> _What you are asked to do_: Exact copies of the line with "Expand the Translator dropdown" and of all lines after it through the end of the entries are required, and no other lines.

[Dataset items]
* * *

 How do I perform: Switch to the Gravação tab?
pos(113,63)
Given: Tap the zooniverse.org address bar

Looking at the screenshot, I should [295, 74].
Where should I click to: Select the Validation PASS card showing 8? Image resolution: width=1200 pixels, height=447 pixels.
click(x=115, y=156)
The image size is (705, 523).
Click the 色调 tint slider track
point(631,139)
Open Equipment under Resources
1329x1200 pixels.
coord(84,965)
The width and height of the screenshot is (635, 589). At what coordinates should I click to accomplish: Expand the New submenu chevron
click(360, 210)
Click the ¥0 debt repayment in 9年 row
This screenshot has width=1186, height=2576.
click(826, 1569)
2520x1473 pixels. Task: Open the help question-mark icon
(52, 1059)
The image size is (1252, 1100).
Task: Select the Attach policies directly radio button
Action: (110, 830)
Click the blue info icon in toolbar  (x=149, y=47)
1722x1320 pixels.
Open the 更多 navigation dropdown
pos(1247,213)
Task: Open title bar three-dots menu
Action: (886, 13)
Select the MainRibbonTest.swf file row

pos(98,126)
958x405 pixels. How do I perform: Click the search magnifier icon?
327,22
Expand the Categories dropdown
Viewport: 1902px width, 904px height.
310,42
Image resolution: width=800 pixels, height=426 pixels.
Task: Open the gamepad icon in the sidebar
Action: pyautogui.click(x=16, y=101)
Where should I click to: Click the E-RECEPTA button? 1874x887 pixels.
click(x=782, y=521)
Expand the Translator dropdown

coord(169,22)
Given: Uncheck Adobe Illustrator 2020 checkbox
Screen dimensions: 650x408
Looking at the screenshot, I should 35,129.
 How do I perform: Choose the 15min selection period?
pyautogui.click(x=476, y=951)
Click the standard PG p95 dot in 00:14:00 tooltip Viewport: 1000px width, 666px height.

* * *

> _Response to the exercise_:
Expand the Translator dropdown

coord(169,22)
Given: Uncheck Adobe Illustrator 2020 checkbox
Screen dimensions: 650x408
Looking at the screenshot, I should 35,129.
 How do I perform: Choose the 15min selection period?
pyautogui.click(x=476, y=951)
Click the standard PG p95 dot in 00:14:00 tooltip Viewport: 1000px width, 666px height.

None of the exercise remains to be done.